For Fiscal Year 2021, which began on July 1, 2020, the maximum average monthly wage used to calculate workers’ compensation benefits has increased to $6,275.73. This is applicable to injuries on claims filed after July 1, 2020. If you have a claim established already, this increase will not affect your benefits. The maximum temporary total disability benefit in Nevada is 66 2/3 of the maximum average monthly wage. That means that if the injured worker is off work due to the injury for a month, or her employer does not have light duty work within the doctor’s restrictions, she will receive $4,183.82 in compensation benefits that month. The usual 14-day payment will be $1,924.16. Each day in the pay period is counted, including Saturdays and Sundays, when calculating compensation benefits. The daily rate under the new maximum average monthly wage is $137.44
View: Average Monthly Wage for Fiscal Year 2021 Increases!
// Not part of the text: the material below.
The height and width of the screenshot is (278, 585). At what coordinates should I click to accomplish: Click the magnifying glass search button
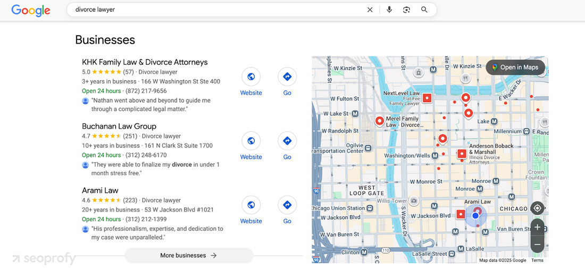(424, 10)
The average monthly wage used to calculate off-work benefits is also an important factor in determining how much money an injured worker will received if she has a permanent impairment, as defined by the criteria in the AMA Guides to Evaluation of Permanent Impairment. If the adjuster sends you a letter with your average monthly wage, and it seems too low, do not neglect to do something about it, even if you are not losing time from work. You could lose a significant amount of money by not making sure that the average monthly wage is as high as it should be when it is time to calculate a PPD award.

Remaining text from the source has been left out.